In answer to John Burn-Murdoch’s Data Points piece “What Texas can teach others about building houses” (Opinion, February 24), I believe the only lesson we should draw from what’s happened in Texas is how not to build new homes.

We only just escaped Hurricane Harvey after selling our Texas home before the devastation hit. But my former neighbours in West Houston can tell you about the consequences of building hundreds of thousands of new homes on natural flood plains “down the bayou” — as they say in these parts.

Now that 500-year floods happen every other year in Texas, that was our first lesson learnt — the hard way. Try getting flood insurance after your whole neighbourhood has been 9 feet under water.

No one can visit Houston and not be completely horrified by the never-ending urban sprawl of homes built mere metres from the jam-packed 25-lane highways that we are told serve the community. It’s easy to build millions of homes from shoddy materials without thinking of a single public transport plan besides traffic gridlock.

Burn-Murdoch writes that in Houston, a 1998 change to planning laws empowered landowners to turn one home into three — instantly creating space for new families.

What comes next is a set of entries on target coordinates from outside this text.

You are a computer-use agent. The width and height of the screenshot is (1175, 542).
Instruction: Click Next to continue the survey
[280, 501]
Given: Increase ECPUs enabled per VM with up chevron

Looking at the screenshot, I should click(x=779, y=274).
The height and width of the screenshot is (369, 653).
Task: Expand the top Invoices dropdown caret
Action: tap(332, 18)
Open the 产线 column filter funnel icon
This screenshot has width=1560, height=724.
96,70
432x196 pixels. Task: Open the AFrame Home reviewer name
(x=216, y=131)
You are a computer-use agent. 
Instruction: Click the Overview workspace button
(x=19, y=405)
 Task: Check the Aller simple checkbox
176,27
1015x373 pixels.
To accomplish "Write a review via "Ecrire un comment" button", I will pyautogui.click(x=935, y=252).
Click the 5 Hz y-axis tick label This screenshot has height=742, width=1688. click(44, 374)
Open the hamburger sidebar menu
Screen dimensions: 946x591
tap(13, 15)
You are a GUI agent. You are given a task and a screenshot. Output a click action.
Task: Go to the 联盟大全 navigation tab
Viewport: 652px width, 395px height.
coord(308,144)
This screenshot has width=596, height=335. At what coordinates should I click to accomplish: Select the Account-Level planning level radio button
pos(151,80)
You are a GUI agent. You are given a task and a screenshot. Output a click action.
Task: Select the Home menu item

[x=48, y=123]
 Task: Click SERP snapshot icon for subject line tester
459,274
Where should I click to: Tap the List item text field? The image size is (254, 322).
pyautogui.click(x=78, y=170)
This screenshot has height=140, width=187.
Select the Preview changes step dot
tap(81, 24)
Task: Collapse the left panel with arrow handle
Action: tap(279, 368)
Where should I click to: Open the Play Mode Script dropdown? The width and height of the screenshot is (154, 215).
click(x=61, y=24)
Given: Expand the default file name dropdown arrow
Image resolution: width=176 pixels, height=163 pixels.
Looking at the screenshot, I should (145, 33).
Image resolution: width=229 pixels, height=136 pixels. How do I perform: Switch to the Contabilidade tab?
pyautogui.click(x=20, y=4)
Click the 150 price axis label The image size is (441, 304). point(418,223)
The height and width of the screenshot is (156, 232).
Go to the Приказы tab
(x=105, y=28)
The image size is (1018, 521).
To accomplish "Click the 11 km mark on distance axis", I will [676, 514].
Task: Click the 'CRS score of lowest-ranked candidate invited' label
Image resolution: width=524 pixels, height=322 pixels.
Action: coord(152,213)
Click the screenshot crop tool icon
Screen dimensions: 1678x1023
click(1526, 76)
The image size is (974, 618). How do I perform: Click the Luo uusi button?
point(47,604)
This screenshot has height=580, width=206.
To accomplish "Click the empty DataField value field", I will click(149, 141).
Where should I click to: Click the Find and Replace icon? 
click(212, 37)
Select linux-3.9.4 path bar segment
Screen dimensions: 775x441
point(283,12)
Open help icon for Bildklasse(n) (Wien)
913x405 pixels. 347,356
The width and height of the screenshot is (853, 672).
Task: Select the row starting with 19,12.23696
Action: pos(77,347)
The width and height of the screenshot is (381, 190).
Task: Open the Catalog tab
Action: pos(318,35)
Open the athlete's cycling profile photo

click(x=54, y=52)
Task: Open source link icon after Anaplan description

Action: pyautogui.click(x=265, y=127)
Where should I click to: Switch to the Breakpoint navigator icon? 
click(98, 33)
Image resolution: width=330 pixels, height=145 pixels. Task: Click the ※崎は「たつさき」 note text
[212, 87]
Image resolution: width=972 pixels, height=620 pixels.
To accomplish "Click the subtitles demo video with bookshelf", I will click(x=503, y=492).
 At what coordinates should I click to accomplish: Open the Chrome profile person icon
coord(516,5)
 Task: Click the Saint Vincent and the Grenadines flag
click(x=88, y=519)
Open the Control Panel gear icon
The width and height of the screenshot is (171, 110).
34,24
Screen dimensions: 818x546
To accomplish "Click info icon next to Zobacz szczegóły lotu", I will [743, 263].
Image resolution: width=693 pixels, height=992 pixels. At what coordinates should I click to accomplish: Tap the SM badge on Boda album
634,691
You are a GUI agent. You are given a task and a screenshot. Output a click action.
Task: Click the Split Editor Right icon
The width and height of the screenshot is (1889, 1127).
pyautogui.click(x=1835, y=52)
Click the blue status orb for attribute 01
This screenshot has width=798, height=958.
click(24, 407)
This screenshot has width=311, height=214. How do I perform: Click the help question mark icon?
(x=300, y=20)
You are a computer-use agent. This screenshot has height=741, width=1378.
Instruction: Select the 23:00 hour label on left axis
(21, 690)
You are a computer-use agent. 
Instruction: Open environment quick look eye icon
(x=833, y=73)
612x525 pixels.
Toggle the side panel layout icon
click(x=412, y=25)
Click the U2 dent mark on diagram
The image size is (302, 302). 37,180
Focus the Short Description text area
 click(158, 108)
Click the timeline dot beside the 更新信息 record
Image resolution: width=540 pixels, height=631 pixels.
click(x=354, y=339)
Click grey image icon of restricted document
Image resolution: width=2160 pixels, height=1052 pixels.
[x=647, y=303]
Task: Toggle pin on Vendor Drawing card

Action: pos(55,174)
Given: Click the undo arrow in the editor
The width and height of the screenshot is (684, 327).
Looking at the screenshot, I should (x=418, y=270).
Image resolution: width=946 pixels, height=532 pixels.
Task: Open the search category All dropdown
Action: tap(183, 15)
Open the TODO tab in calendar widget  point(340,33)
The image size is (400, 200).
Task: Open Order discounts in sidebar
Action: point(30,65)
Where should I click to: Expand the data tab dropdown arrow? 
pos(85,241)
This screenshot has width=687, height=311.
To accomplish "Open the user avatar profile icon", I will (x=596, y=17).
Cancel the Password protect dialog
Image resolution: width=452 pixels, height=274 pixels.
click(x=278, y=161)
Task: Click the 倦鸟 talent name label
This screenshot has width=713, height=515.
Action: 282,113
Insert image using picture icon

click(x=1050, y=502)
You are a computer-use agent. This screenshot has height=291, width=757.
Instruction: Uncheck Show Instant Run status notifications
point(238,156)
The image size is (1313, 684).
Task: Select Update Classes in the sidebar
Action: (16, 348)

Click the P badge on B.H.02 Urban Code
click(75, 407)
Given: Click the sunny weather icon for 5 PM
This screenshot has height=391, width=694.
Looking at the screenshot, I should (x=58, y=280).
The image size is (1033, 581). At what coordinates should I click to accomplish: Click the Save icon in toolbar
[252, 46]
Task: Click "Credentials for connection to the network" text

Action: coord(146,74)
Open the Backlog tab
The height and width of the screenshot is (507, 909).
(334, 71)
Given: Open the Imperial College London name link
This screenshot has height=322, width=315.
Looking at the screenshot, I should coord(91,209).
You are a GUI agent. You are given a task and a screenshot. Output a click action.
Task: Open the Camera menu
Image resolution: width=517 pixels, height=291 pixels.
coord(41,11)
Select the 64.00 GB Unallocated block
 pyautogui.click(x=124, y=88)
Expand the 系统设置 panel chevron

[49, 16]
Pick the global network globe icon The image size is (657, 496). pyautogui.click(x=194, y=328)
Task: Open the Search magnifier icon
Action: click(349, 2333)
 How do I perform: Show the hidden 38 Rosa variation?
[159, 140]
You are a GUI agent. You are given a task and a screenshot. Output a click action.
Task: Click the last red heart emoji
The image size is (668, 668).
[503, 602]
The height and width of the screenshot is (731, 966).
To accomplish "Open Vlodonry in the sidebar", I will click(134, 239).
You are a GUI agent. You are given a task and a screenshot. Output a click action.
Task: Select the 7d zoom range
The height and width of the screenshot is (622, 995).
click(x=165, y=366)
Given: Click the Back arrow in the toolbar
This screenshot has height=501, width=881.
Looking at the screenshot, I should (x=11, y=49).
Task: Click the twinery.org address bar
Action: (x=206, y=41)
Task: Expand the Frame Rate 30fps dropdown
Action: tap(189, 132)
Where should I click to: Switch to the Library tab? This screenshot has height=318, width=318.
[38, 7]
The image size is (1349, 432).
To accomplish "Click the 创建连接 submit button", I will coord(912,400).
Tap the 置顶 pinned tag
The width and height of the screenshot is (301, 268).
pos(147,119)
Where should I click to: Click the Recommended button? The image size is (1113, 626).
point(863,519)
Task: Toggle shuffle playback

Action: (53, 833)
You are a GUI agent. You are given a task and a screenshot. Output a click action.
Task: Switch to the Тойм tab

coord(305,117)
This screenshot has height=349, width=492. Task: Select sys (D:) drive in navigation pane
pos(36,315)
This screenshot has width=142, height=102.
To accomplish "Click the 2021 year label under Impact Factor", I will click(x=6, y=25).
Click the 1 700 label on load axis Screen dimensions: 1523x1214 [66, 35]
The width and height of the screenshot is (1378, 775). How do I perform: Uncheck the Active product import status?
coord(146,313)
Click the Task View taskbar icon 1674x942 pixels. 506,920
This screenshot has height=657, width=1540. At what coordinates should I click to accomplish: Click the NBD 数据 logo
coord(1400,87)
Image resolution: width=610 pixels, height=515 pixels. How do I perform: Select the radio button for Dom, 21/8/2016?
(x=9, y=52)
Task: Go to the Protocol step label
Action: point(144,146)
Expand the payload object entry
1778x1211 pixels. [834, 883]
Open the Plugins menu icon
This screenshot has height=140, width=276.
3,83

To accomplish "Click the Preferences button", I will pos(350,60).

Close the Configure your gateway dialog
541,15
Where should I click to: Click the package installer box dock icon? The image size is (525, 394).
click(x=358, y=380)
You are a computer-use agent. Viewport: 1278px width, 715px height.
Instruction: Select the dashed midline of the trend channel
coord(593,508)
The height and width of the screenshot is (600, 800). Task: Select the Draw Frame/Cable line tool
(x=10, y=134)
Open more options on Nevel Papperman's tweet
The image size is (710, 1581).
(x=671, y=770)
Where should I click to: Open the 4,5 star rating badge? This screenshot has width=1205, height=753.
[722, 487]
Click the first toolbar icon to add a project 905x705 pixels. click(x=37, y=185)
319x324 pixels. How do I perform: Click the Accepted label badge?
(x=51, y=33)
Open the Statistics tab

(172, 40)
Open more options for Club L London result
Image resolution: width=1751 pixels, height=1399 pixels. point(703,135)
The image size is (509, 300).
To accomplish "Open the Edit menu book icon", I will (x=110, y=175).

But Houston has gas stations next to strip malls, next to apartment blocks, next to the cheap single-family units which the article praises.

There is no doubt that this is the major cause of Houston being easily one of the ugliest cities in the US, so much so that friends told me not even to look out the car window during my first trip downtown when I moved there or I might change my mind about living there all together.